▶ _Exercise requirements_
Set down all of the entries below exactly, and omit the pictures.

Screenshot grounding data:

§ §

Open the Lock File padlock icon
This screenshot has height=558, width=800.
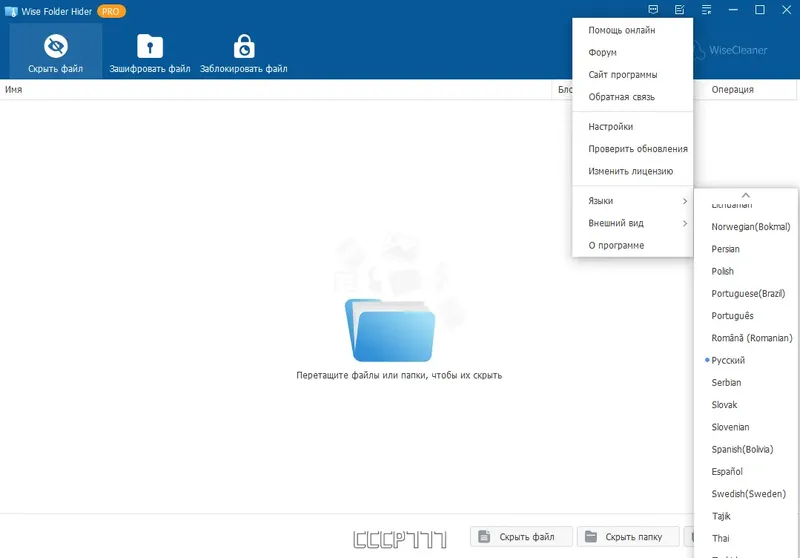244,47
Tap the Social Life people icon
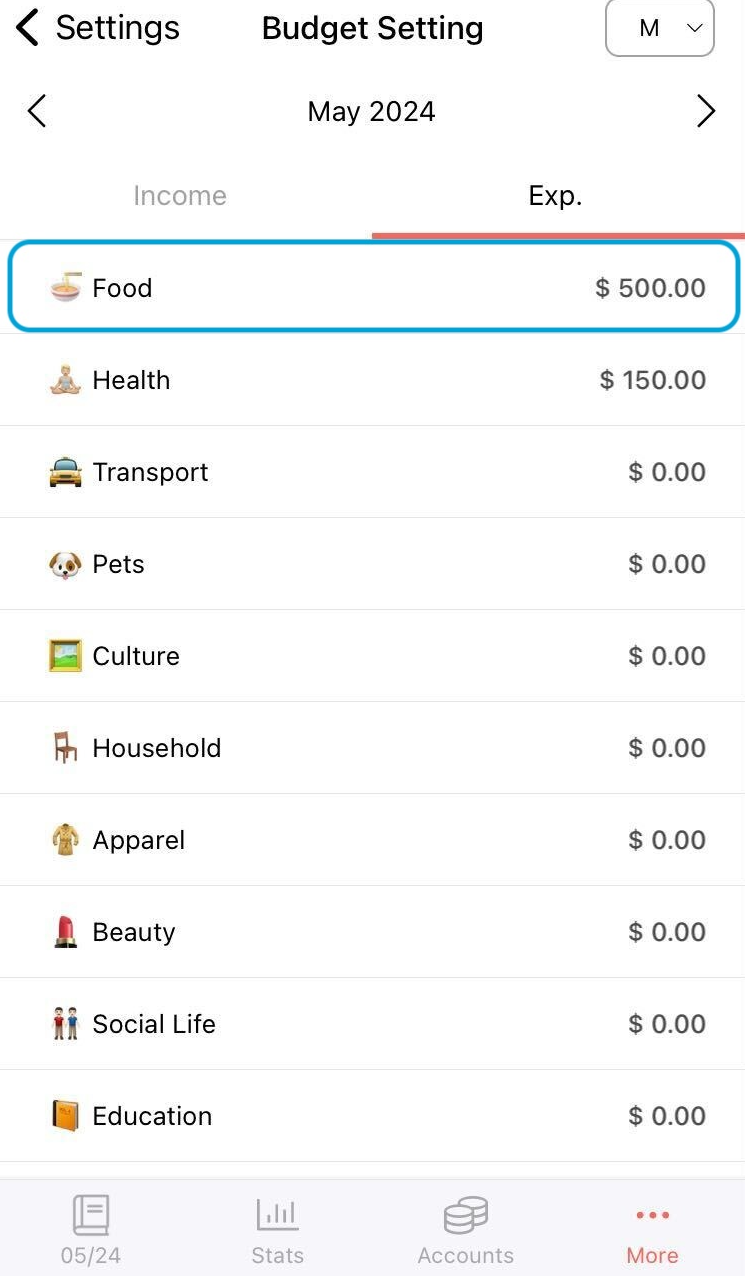 pos(65,1024)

§ §

▶ _Answer area_
Open the Lock File padlock icon
This screenshot has height=558, width=800.
244,47
Tap the Social Life people icon
 pos(65,1024)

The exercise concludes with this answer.